» Records:
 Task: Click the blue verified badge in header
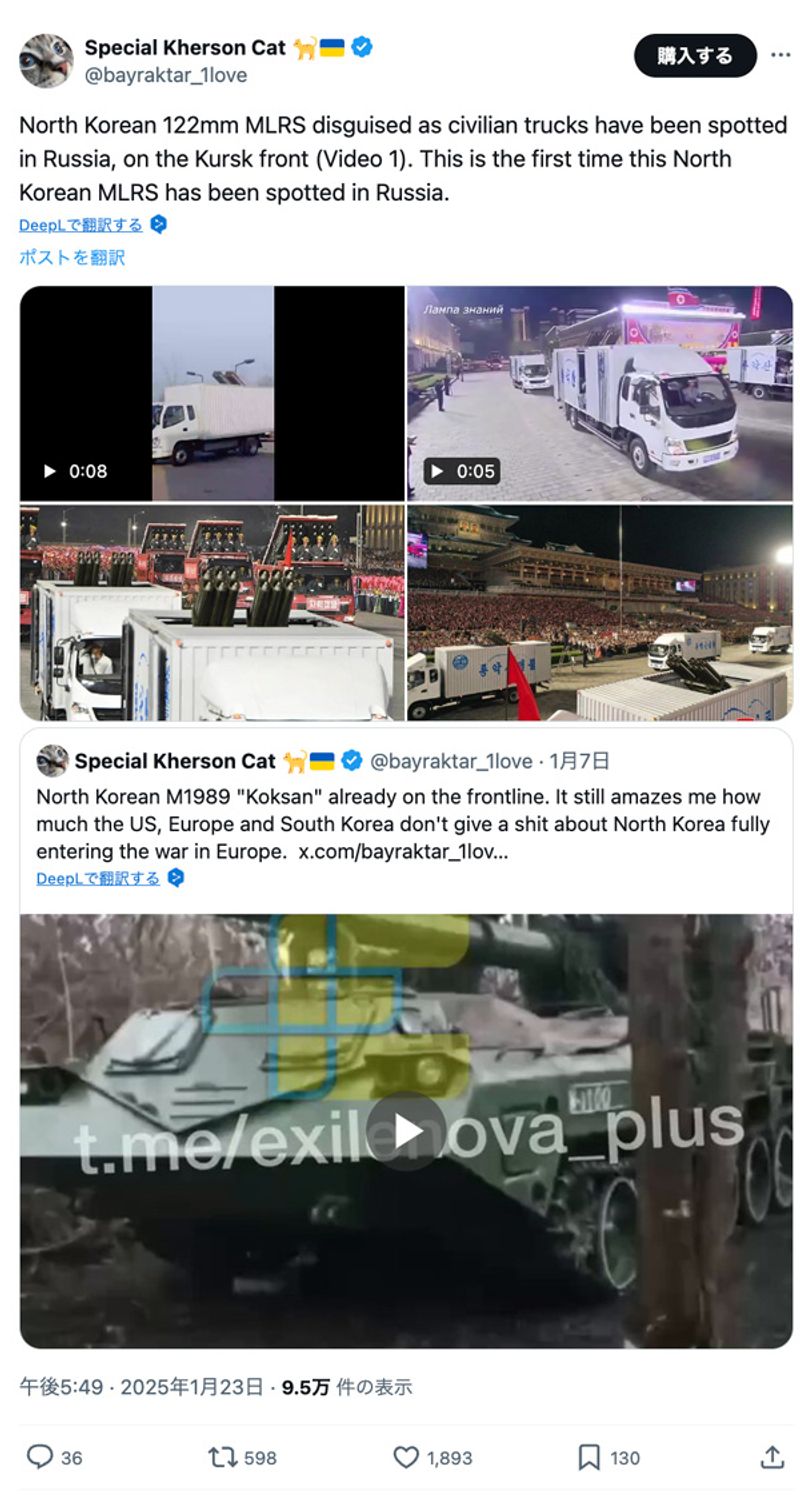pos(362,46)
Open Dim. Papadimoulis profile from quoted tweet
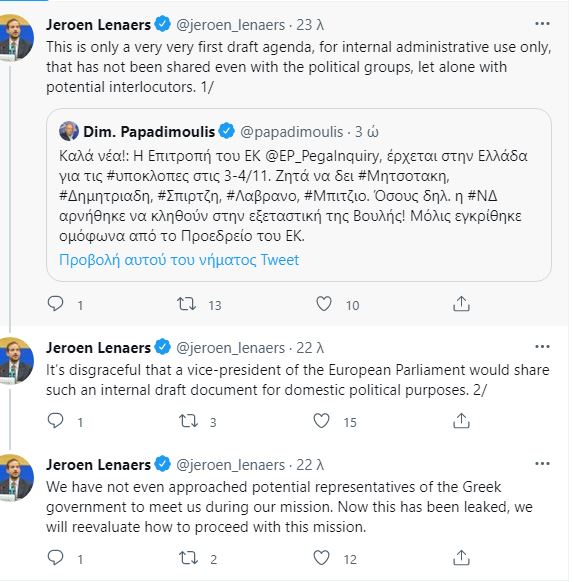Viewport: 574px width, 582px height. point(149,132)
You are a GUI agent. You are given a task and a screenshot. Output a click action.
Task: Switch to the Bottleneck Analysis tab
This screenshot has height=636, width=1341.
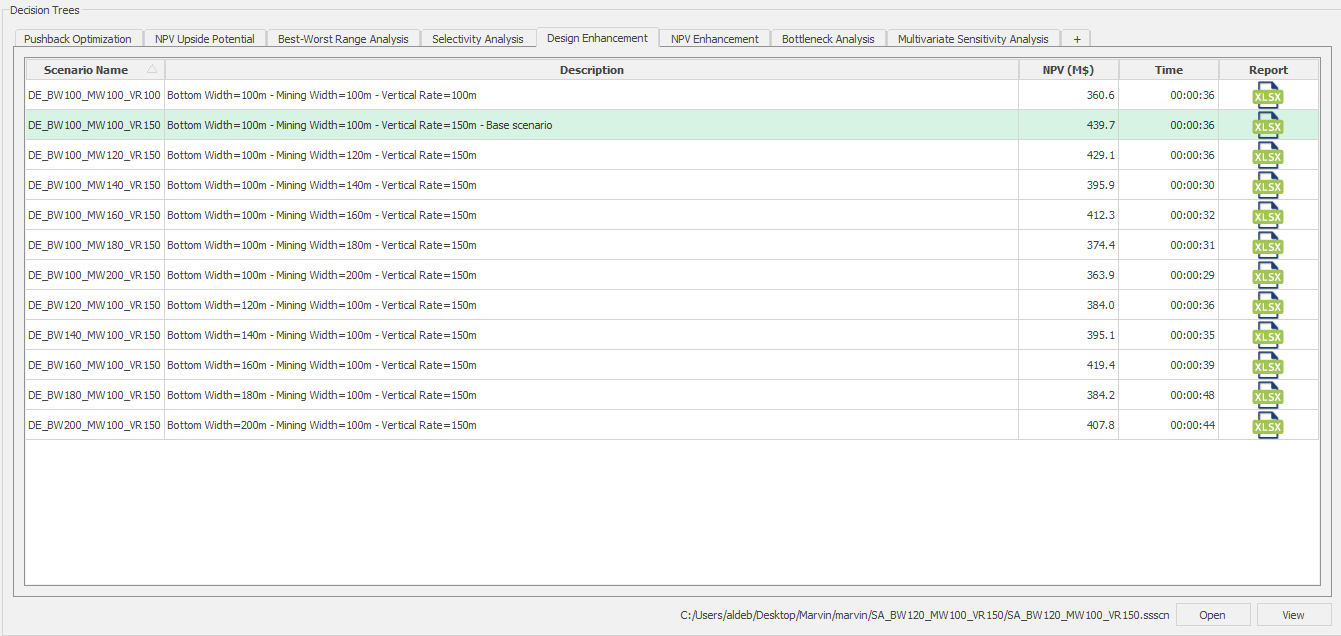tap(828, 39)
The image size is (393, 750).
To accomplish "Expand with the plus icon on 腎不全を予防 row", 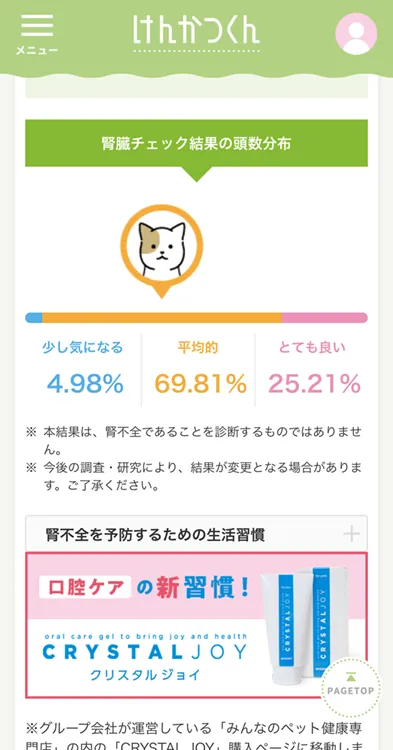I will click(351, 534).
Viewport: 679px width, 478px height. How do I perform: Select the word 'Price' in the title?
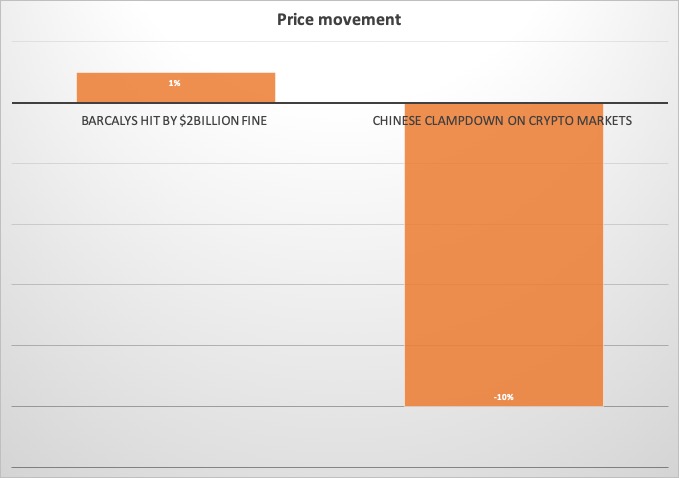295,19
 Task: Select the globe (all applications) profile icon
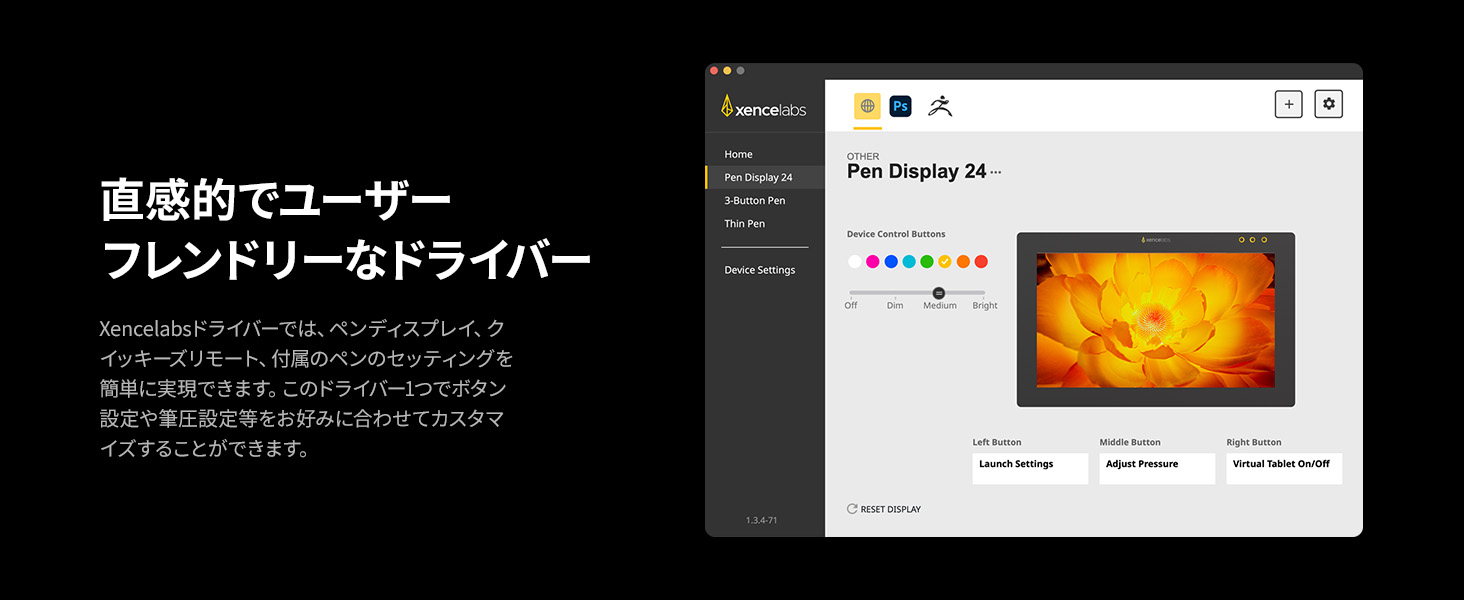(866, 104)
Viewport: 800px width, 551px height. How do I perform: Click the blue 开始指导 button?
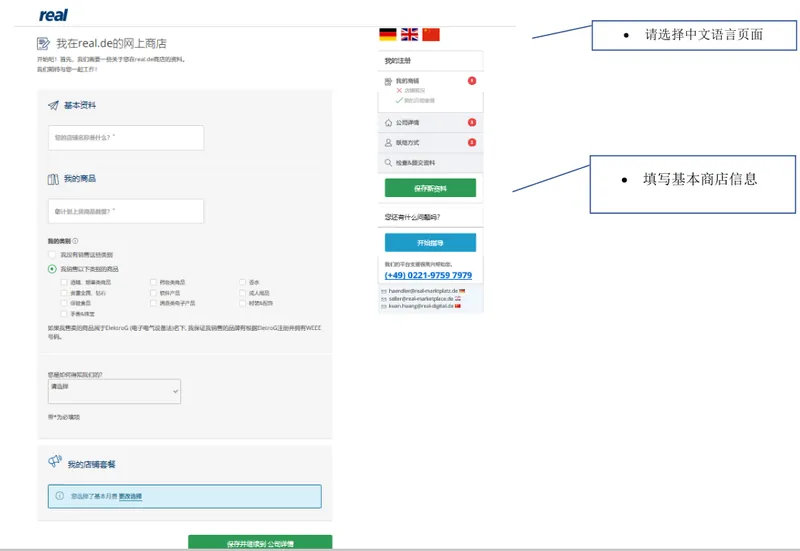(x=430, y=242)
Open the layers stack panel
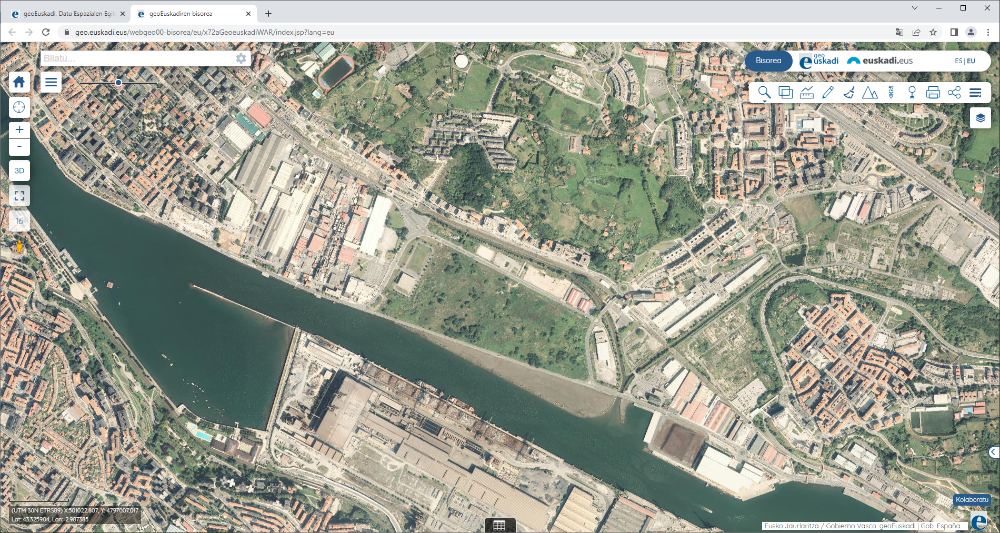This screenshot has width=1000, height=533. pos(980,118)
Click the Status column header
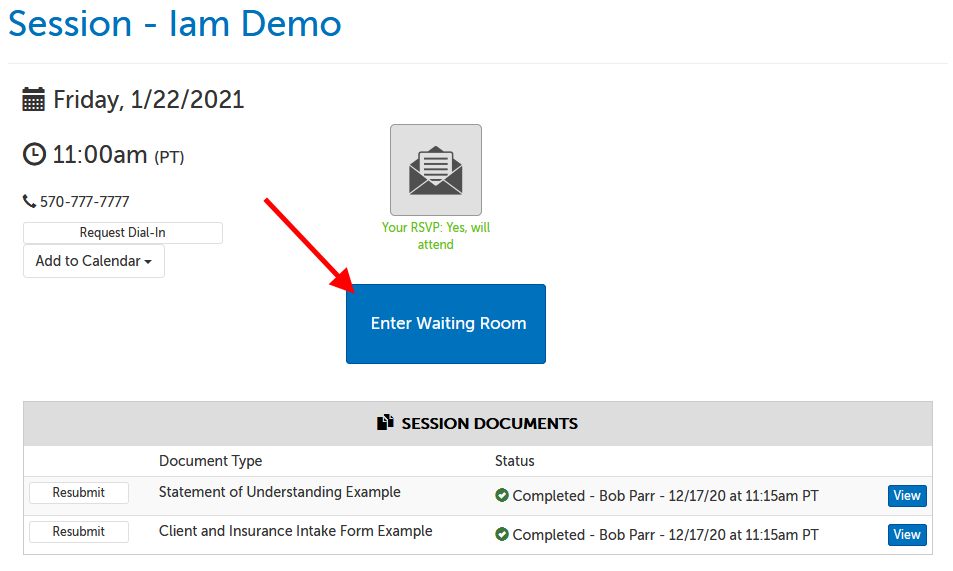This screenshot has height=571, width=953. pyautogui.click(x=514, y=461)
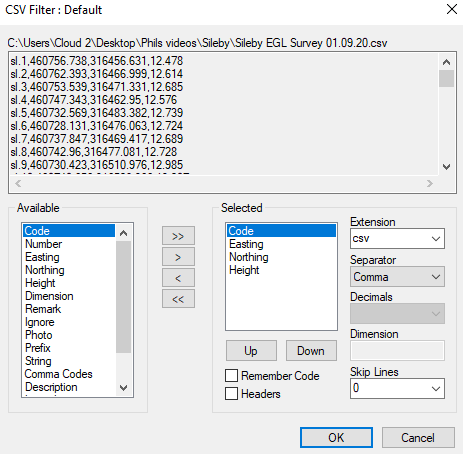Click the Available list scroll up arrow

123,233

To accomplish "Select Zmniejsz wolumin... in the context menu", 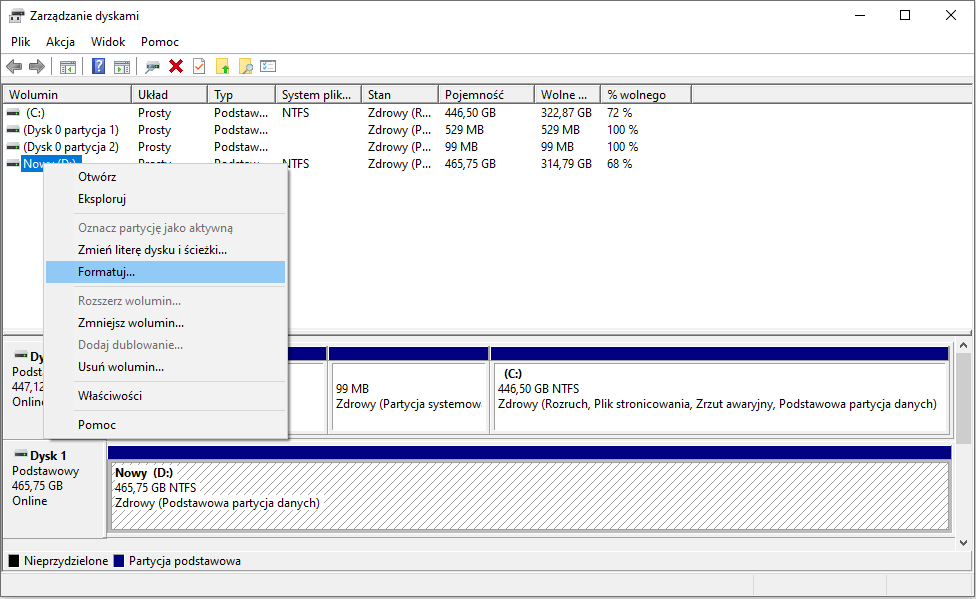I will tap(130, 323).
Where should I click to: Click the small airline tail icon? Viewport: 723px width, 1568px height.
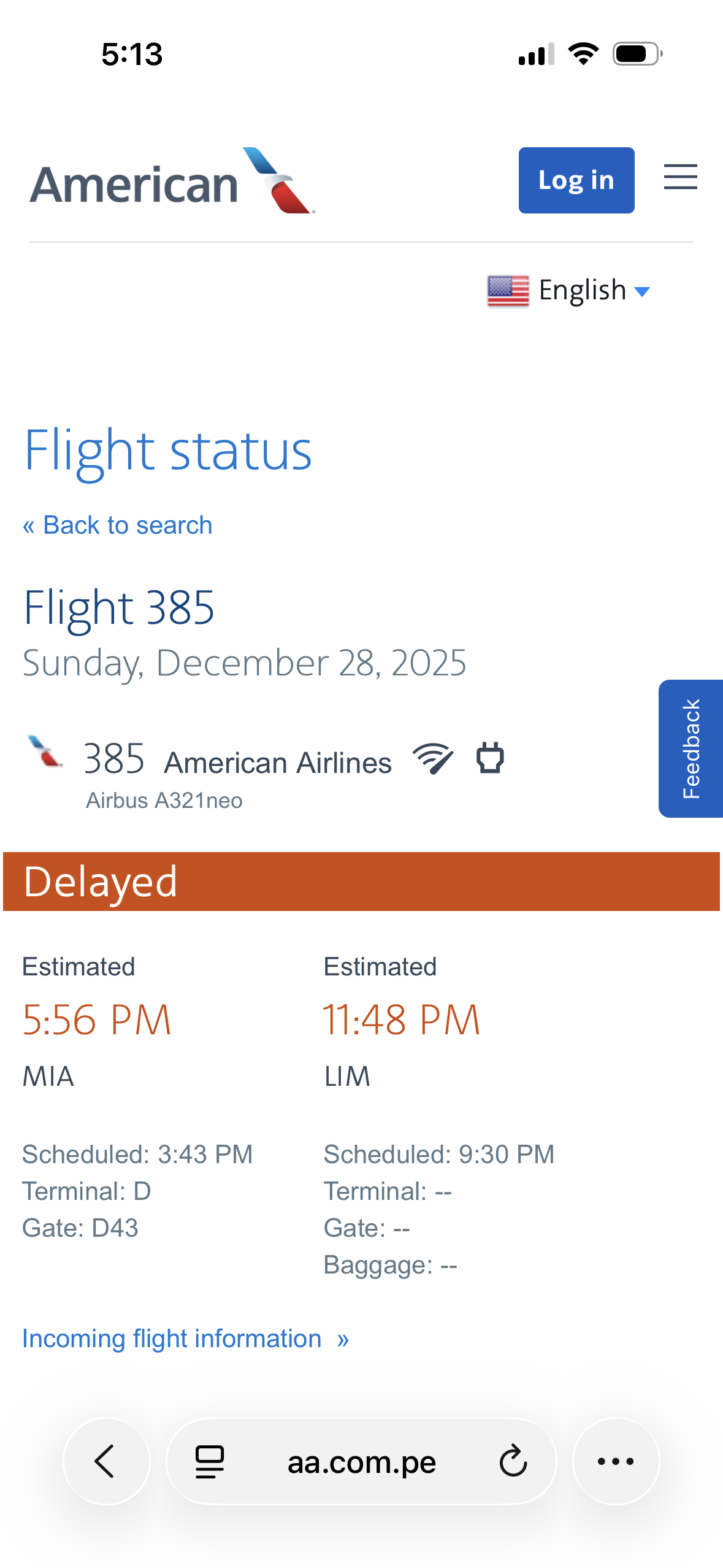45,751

» Work item:
When you transcribe the entries above, begin at their first line, end with the line containing "The image size is (393, 750).", and copy each line exactly without any picture.

» Task response:
 Task: Click the blue verified badge in header
pos(362,46)
Open Dim. Papadimoulis profile from quoted tweet
Viewport: 574px width, 582px height. point(149,132)
You are a GUI agent. You are given a task and a screenshot. Output a click action.
Task: Switch to the Bottleneck Analysis tab
This screenshot has height=636, width=1341.
tap(828, 39)
The image size is (393, 750).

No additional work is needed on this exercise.